I hope your backside gets better soon.

Vicar - thats a good move, emailing them - its such a fecking lottery these days.

Pain - have a hug and some Wine if you are allowed xx

ThatVikRinA22 · 11/04/2013 22:02

evening all

welcome to poorbuthappy

egg you need to see a gp.

pain im so sorry you have had a relapse. Sad but you are in the right place im sure. hang on in there. it all passes.

lucy so sorry you are having a hard time - when did you last have a meds review? weirdly i have the most strange vivid and memorable dreams ever. Last night i lived in the country, i can remember the house, the grounds, i had a sister, i was counselling some kids and making tea in my country kitchen - i can even remember my mugs...and i had 2 teapots....

so weird! its the meds im sure.

ive not heard a peep still - so much for letting me know wednesday. Sad
hate this limbo.

OP posts:
EggwiniasRevenge · 11/04/2013 23:39

Hi all.

Sounds as though we are all having a rough time in some way, shape or form so I'm going to offer a pat on the back (cuddles are a bit dodgy at the mo).

Seen gp. Got naproxen which is contraindicated with my fluoxetine so I've had to by otc drugs to counteract.

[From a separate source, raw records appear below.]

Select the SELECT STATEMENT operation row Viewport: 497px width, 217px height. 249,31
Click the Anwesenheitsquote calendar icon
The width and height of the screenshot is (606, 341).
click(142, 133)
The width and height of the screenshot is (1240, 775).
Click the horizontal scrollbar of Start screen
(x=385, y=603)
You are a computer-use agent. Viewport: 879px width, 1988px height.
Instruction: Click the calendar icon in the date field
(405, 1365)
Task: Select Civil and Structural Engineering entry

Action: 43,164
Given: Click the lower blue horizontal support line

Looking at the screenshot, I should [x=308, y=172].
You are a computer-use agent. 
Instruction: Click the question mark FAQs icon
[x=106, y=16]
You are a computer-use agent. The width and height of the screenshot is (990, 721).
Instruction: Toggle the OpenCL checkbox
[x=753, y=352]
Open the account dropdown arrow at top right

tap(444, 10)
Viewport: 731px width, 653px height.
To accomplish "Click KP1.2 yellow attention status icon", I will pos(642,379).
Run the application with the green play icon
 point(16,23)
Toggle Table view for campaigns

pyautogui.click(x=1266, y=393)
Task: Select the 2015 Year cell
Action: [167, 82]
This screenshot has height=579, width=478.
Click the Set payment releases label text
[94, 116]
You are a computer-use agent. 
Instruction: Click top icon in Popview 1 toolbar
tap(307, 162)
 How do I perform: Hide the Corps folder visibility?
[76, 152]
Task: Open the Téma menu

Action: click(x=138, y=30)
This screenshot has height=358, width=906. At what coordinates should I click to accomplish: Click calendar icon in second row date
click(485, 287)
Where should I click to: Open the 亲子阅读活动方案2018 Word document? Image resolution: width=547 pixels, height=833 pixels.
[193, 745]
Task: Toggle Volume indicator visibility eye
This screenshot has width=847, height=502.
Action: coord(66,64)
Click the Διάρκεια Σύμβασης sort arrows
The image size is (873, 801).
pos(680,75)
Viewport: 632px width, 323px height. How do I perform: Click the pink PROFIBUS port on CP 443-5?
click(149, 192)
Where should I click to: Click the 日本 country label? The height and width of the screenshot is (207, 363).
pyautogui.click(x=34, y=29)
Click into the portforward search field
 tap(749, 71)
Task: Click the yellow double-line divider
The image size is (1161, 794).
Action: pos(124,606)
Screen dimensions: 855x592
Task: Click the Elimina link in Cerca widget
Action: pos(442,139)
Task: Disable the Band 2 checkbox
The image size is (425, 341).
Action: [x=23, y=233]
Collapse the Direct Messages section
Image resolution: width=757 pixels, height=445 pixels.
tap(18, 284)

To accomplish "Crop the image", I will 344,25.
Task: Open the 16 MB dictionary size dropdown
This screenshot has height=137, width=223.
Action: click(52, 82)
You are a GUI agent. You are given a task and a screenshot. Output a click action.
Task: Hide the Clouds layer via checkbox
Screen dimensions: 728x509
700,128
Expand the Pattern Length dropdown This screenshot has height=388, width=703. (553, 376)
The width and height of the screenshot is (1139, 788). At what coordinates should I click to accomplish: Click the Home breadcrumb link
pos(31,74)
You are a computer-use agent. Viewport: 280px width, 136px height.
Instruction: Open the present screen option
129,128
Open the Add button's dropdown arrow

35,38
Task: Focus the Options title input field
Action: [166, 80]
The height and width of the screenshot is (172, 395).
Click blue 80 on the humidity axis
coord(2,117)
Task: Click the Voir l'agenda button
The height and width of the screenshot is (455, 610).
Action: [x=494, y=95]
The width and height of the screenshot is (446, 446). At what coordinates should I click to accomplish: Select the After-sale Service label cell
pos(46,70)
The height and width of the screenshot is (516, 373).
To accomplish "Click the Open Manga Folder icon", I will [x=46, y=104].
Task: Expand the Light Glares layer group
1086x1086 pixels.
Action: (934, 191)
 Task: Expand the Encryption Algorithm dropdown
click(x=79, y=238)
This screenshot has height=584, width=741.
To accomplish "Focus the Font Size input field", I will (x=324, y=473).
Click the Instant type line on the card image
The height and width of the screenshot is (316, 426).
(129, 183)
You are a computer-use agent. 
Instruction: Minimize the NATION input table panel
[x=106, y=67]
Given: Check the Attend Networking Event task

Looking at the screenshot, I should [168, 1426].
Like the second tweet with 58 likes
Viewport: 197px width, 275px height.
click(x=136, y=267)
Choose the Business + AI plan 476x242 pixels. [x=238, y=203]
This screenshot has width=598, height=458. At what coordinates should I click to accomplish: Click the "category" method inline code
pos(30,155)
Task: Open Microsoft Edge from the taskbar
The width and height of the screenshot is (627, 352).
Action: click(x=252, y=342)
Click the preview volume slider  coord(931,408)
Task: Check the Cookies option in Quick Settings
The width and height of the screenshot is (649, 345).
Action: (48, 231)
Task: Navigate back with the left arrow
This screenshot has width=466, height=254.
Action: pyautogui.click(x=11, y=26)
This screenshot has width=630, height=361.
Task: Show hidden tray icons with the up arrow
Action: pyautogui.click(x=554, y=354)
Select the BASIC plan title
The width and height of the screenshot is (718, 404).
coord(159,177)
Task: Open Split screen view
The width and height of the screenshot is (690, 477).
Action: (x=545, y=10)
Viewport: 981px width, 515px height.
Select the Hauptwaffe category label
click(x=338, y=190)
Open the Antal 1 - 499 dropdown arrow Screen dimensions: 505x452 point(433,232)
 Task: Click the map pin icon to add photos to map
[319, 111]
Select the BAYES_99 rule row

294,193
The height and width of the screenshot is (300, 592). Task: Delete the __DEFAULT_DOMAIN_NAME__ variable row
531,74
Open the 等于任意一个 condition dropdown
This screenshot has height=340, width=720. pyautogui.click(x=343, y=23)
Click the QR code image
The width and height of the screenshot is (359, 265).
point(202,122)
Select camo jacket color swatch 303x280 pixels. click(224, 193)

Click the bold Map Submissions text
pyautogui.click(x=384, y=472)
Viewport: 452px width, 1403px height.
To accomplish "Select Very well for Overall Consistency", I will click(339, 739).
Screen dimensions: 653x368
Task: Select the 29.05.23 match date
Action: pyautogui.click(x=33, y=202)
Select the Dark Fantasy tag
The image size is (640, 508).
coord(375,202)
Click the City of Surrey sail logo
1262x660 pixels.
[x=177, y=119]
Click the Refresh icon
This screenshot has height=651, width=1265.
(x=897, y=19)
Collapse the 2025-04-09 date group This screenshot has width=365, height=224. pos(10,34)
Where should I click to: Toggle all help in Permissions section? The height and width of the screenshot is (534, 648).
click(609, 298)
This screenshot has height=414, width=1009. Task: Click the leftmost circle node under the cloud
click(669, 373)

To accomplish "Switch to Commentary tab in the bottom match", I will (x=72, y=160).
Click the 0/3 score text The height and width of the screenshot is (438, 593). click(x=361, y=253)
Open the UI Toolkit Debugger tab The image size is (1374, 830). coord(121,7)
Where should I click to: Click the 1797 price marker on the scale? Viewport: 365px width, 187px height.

I have lists coming out of my ears for this pack holiday. Everything is just about done...just got to shop for some fresh bread tomorrow and bits tomorrow and pack up the car.

I have therapist in the morning. I NEED to write up my diary...using this thread to help...

I will be largely awol but I am sure I will pop by if I have a signal....

I will def be checking for news from vicar...

TheYoniVicarInaTutu · 11/04/2013 23:47

good luck egg i do hope you feel better soon. somewhere, on the health board is my thread about the exact same problem from dec 2011....

not heard anything still. posted in employment and they reckon im second choice and are waiting to hear back from first candidate before contacting me.
this always sodding happens to me. always the bridesmaid....

ive emailed them, saying how much i enjoyed meeting them etc etc and hope to hear from them soon.
i have lost hope now though.

so i have to face the prospect of going back to work. Still nothing from them either - no contact. nothing.
this is shit. why did i go off sick?

HellesBelles396 · 12/04/2013 07:48

vicar imagine for a moment what would have happened if you hadn't gone on the sick...
you needed the time.

if you have to go back to work you'll be fine - you'll have a secret: it's only til you find your perfect job!

pfl hope you're getting really well looked after.